Nov 28, 2009

In The News: Santa Fe Reporter Article


SFR Talk: Cowboy Up

With Rick Iannucci

By: Rani Molla 11/11/2009

Following the death of his wife, former US Marshal and Green Beret Rick Iannucci returned to Santa Fe from special mission unit work in Colombia to retire and care for his three children. Here he founded and runs a 4H club, Turquoise Trail Wranglers, which is featured this month in Western Horseman magazine. He plans to utilize the club’s amenities and members for another of his efforts, Horses for Heroes, a program to help veterans with post-traumatic stress disorder.

SFR: How did someone with your background end up running a 4H?

RI: Coming from my background, it was a good fit. Because that’s what I did: I trained leaders when I was in my various former lives. And I thought we could do the same thing here, and there was a need here. There was no arena that was dedicated to kids in Santa Fe County. I’ve got the land and I had the inclination and I had the designs.

How does training kids to ride horses correlate to making them into leaders?

You have to have a hook to get kids. It can’t just be, ‘You’re gonna be leaders and here’s what you do.’ You can’t lecture them. So the horses are the medium and leadership is the message. All the skill sets that are needed to do ranch work, we combine that and, within that, the respect and mentorship that we do is the example of the leadership that we want these kids to follow. They see us at work; they see cowboys doing what cowboys do and how we are with one another.

Does that concept translate to those with PTSD in your Horses for Heroes program?

I think it was Winston Churchill who said, ‘The outside of a horse is good for the inside of a man.’ I think horses are majestic and magical creatures. I’ve learned more from horses than I think I have from people, because what horses do is they put you in a situation where you’re quiet. When you find that quiet spot and that enters inside you, it’s not a frantic feeling, it’s a calm feeling. You become one; you become balanced.

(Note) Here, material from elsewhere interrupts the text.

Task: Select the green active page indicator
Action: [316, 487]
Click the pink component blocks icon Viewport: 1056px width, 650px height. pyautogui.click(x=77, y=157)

Have you ever experienced PTSD?

I don’t think so. I’ve always tried to go back to my spiritual roots. I was raised Catholic in a very
contemplative household…When asked how [she and her siblings] were raised, my daughter says, ‘My dad’s a Zen Catholic.’ It’s the way you look at things.

Studies say up to 35 percent of Iraq and Afghanistan vets are coming home with PTSD. Has this always been the case?

Part of the problem with today is the operational tempo of combat in Iraq and Afghanistan is so intense for these guys now…The average combat vet in World War II served a total of 120 days of his whole tour, of the whole war, in actual combat. Now these guys get off the plane in Iraq or Afghanistan and they’re in combat for 90 straight days, and then they do four tours of that at a time and they do it for 18 months at a crack.

So people aren’t just more aware of PTSD, it’s actually more common?

In the old days, if you got hit, you may have died…Nowadays our triage—God bless our medical people—is so efficient that…a guy that in past wars would die on the front lines is now coming back. Not only does he have the physical wound, he’s back in the states at Walter Reed [Army Medical Center] in a couple weeks, going, ‘What the hell happened to me?’

In Oregon this month, a vet accused of murder was found guilty by reason of insanity. Does the decision reflect a shift in the public conception of PTSD?

…With the 24 hour news schedule, at 3 in the morning I’m watching an attack that happened minutes ago in Iraq. It’s given all of us collectively, as a community, a little more information and understanding of, ‘Wow, this is what’s happening over there. No wonder these guys are coming back [like this]’…Everybody now knows somebody that’s been there and knows what they’ve been through, so there’s a lot more community understanding.